The company’s Car Thing device has been on a limited waitlist for some time, but it is now available to the general public for purchase. Spotify’s new media player for your car is a small 4-inch touch display with a physical dial that allows you to browse through all of your favorite tunes on Spotify. It can also be controlled with your voice by saying “Hey Spotify”, followed by your desired command.
It comes with the parts to properly mount it to your dashboard and then you plug it in via USB-C for power. All in all, it sounds like a fascinating device. Until you consider its limitations. All it is really is a remote for your phone. Your phone is still doing all of the work, only now it is doing it from your pocket, or from the seat next to you, or the accessory tray, or anywhere else you decide to stash it.
Your phone is still required to connect to your vehicle (Bluetooth or Aux/wired). Car Thing then connects to your phone to control it. So it isn’t much different then mounting your phone on the dashboard like normal (outside of the fact that Car Thing has a smaller screen). So your phone is using its data connection, it is sending the audio to your car, and Car Thing is simply allowing you to control it all remotely using your finger or your voice (all of which can be done via your phone as well).
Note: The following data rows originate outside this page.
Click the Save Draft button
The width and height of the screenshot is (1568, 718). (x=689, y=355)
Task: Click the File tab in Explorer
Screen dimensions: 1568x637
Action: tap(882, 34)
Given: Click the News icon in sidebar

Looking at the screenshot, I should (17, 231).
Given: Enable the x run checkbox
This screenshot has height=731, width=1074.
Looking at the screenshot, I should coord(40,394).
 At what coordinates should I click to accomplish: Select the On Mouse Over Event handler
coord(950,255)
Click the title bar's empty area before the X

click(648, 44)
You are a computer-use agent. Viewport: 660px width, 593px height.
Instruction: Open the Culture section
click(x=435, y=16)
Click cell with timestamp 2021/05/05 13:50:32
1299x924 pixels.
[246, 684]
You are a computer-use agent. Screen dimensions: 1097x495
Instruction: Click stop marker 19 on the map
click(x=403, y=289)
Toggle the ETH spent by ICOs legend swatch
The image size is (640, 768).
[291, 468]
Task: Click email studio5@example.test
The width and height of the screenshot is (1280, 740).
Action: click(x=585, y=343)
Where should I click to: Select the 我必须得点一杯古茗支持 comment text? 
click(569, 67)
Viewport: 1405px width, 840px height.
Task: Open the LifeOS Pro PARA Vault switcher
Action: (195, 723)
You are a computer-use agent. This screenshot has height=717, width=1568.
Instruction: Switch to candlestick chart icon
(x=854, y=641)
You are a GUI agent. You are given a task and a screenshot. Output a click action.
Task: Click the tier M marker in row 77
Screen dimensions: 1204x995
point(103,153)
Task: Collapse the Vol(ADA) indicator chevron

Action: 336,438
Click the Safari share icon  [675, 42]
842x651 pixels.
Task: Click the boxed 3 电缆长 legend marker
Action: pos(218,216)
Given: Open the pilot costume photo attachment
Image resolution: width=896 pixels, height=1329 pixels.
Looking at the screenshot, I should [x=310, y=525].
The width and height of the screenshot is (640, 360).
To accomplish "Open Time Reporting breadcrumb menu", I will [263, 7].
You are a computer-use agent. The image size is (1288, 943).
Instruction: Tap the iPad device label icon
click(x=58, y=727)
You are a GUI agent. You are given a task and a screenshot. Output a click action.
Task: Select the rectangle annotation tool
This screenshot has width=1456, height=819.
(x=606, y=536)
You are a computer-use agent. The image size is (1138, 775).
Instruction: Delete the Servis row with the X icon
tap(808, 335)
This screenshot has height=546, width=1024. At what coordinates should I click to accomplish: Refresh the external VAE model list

Tack on the fact that this will cost you $90 and requires a Spotify Premium subscription to work, and we don’t quite think this “thing” will have much of a lifespan in the market. Like many remote options for your phone, it will likely (eventually) end up in the trunk or a box in your garage where it will then be forgotten. Kind of like some of the third-party Alexa options for your car that are really just remote connections to the Alexa on your phone (which usually lose connection to the phone or Alexa quite frequently).
This does have a niche and there will be plenty of people that jump at buying one. We just don’t see it lasting too long. It will likely become a device “that had potential” but wasn’t really thought through completely before release. Users will likely find themselves right back to mounting their phones to the dashboard since they offer all of this and more (maps, communication, and so forth).